Operation Red Nose prepares to relaunch in Manitoba after 2-year pandemic pause

Operation Red Nose will will relaunch its services in nine Manitoba communities starting next Friday, offering free rides home until Dec. 31.

Service will begin in 9 municipalities Friday Nov. 25

Operation Red Nose volunteers head into a pub during the 2015 holiday season in Winnipeg. The ride service is returning this year, after a two-year hiatus due to COVID-19 concerns. (CBC)

Operation Red Nose is preparing to relaunch in nine Manitoba communities for the holiday season after a pandemic pause.

The holiday ride service, which will run from Nov. 25 until Dec. 31, picks people up and drives them home in their own vehicles, in an effort to prevent drunk driving.

"We help those who have a great evening of celebration with friends and family have a safe ride home, and when they wake up the next morning, their car is in the driveway," said Steve Lang, president of Manta Swim Club, at a launch event Friday.

The swim club helped bring Operation Red Nose to Winnipeg in 1995.

The program — back this year after being put on hold in 2020 and 2021 due to COVID-19 concerns — is now run by Manitoba Public Insurance and Safety Services Manitoba, with the help of volunteers, including those from Manta Swim Club.

Rides are free, but drivers do accept donations, which will go directly to the swim club.

When a person calls for a ride, a team of three volunteers meets them at their pickup location. One of the volunteers drives the patron's car home, with an Operation Red Nose car following.

It will offer rides in the coming weeks every Friday and Saturday night, from 9 p.m. to 3 a.m.

Winnipeg's Operation Red Nose will also provide service to communities that are within a 10-kilometre radius of the Perimeter Highway.

The service will also operate in Brandon, Flin Flon, The Pas, Thompson, Shilo, Portage la Prairie, Steinbach and St. Malo.

RCMP officer Sgt. Cathy Farrell says that her own family has been impacted drunk driving. (Darin Morash/CBC)

RCMP officer Sgt. Cathy Farrell, speaking at Friday's launch, said her family has been impacted by drunk driving: her husband's father was killed by an impaired driver.

She hopes the protocol of mandatory alcohol and drug screening will continue beyond the holiday season, and reminded the public that drivers stopped by a police officer can be asked to undergo alcohol screening, and not just at checkstops.
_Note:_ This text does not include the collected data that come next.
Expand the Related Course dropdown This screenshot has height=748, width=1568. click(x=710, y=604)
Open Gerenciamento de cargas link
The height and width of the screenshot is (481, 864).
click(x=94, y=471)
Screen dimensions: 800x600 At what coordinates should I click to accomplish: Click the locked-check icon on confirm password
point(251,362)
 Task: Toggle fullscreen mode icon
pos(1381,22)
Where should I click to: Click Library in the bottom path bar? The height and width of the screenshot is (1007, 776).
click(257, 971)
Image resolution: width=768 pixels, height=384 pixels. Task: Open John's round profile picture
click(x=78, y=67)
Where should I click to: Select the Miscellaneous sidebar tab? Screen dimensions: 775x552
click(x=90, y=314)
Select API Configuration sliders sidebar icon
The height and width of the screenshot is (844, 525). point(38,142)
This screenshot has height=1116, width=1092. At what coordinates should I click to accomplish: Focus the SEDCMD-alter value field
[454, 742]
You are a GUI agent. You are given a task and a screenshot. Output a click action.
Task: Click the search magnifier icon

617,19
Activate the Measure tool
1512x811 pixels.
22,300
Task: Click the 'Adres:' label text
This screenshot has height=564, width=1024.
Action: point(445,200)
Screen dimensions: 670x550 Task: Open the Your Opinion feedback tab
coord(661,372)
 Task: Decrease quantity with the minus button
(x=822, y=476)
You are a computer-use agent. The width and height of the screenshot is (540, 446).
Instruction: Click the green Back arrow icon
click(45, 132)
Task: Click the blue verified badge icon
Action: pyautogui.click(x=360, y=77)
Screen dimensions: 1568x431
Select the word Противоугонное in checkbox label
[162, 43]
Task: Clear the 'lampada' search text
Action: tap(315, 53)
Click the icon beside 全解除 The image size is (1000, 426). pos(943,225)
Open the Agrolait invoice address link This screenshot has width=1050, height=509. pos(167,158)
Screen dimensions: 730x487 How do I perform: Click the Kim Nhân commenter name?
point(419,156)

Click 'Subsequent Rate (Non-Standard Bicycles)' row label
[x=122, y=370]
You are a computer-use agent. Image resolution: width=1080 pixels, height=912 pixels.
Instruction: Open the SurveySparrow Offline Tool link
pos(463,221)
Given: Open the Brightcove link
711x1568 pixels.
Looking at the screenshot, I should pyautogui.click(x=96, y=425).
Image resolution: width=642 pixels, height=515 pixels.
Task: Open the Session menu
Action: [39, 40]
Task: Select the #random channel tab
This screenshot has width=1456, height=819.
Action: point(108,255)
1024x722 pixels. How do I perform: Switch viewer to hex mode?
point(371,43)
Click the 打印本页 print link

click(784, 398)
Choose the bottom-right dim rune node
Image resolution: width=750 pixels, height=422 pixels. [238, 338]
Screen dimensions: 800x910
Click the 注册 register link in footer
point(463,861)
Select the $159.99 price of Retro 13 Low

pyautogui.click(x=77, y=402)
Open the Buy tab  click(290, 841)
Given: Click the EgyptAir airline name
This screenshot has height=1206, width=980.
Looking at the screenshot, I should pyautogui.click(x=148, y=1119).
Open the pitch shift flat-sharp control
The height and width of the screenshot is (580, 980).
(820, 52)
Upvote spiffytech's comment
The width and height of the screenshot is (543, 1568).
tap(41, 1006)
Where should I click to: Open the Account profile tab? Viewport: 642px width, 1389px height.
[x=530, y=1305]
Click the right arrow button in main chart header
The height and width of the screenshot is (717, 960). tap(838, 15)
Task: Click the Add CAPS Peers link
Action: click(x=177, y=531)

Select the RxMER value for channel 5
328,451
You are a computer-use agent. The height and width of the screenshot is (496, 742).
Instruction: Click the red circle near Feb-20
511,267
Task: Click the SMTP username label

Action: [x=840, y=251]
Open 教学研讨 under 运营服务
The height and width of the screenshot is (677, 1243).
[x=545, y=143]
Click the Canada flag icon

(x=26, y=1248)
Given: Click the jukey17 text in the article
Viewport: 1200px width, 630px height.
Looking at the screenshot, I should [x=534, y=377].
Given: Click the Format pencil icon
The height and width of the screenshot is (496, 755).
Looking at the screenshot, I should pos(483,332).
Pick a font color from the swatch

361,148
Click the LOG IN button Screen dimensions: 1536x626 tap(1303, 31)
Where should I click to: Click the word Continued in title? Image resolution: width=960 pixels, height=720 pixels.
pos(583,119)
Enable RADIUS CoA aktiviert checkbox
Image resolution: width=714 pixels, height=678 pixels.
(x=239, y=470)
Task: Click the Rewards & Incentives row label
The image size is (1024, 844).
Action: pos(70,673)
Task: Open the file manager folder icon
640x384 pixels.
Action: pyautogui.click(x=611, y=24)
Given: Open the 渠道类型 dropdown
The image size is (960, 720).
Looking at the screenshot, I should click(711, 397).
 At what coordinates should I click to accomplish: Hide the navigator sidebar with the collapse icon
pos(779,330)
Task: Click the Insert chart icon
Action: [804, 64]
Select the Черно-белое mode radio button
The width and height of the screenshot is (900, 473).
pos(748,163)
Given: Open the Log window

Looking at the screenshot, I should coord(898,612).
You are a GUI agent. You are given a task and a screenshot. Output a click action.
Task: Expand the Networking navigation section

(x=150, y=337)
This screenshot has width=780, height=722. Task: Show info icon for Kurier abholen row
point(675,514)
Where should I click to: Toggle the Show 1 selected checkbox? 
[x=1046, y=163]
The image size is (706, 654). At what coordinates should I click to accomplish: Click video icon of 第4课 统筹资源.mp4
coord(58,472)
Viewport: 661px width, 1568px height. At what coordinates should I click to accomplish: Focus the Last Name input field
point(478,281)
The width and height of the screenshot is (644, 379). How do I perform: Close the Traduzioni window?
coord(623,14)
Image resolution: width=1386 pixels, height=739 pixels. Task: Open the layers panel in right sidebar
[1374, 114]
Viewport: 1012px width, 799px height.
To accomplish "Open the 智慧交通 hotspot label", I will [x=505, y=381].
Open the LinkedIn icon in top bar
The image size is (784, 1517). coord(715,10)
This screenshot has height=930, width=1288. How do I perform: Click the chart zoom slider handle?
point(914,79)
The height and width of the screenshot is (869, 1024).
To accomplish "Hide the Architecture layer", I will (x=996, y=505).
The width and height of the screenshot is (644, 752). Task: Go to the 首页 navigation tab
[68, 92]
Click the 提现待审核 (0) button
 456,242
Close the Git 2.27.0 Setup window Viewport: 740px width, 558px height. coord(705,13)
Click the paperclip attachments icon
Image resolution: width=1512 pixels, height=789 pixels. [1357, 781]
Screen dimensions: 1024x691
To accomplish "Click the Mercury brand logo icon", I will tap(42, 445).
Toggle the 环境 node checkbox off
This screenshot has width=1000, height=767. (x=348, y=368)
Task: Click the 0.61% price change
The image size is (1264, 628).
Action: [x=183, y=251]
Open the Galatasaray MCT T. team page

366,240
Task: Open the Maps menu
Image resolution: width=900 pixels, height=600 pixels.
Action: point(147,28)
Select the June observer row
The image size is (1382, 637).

In 2018, the federal government made changes to impaired driving laws that allow police to demand a roadside breathalyzer test. Previously, officers were only permitted to test drivers if they had reasonable suspicion that a person was impaired.

The result of the test can't be used in court as the basis of a Criminal Code charge, but can give police grounds to request a second test on an approved device. Results of the second test can be used in court.

Manitoba Justice Minister Kelvin Goertzen empathized with officers and emergency crews who respond to impaired driving collisions.

"[Officers] have to go to a loved one's home and knock on the door and deliver the news, sometimes to a parent or a spouse … news they'll never forget delivering, and that person who receives it will never forget receiving," he said.

The ride service said it is still looking for volunteers for this holiday season.

Co-ordinator Sharra Hinton told CBC News last week that as of Nov. 7, she had 140 volunteers registered. 

She said on Friday that they have since received a couple dozen more applications, but ideally they need a total of 650 volunteers.